Semiconductors are the oil of the 21st century. The nations that secured energy supply chains commanded the industrial economy; those that did not were left dependent. The calculus today is identical—and the stakes are higher. Every advanced weapon system, every AI model, every electric vehicle, and every communications network runs on chips. The concentration of that production in a narrow geography is the central strategic vulnerability of the American economy, and the central opportunity for American leadership.

Leadership is not declared; it is built in the infrastructure, data standards, and financial instruments that the world comes to depend on. America built the internet, the global financial system, and the logistics networks that underpin modern trade. The question for this generation is whether America will also build the intelligence infrastructure of the global semiconductor supply chain, or whether that will be built elsewhere, on terms that reflect different values.

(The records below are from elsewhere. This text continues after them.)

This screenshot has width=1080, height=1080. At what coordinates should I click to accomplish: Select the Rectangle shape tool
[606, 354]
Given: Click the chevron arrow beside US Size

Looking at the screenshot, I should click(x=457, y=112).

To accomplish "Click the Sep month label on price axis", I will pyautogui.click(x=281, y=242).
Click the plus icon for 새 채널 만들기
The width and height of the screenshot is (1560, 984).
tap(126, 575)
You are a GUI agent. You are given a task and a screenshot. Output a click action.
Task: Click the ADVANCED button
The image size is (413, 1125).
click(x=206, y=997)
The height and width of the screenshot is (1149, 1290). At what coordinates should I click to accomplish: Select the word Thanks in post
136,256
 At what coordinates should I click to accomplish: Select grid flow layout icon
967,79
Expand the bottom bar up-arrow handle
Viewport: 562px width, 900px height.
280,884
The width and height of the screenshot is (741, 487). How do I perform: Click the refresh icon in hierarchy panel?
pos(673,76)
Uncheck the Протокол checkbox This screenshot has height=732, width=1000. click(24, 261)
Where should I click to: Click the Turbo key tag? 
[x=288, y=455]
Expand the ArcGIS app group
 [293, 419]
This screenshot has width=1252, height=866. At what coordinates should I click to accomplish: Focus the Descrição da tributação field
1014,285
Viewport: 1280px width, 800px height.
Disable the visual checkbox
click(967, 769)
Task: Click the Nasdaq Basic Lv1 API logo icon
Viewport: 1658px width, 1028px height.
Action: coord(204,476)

Project TBD is building that infrastructure in the United States, with the American industrial base as its foundation. Not to exclude the world, but to lead it.

About Project TBD

Project TBD is building a multi-tenant, proprietary digital twin of the global semiconductor industry. Founded by Dustin J Ross and J Bliss Perry at the Stanford Graduate School of Business, the company uses compliance workflows as a data acquisition engine to construct a continuously updated ontology of the semiconductor supply chain, monetized through intelligence products, risk management tools, and financial infrastructure. The platform is AI-native by design: every interface built to be invoked by autonomous agents, every data structure optimized for LLM interaction.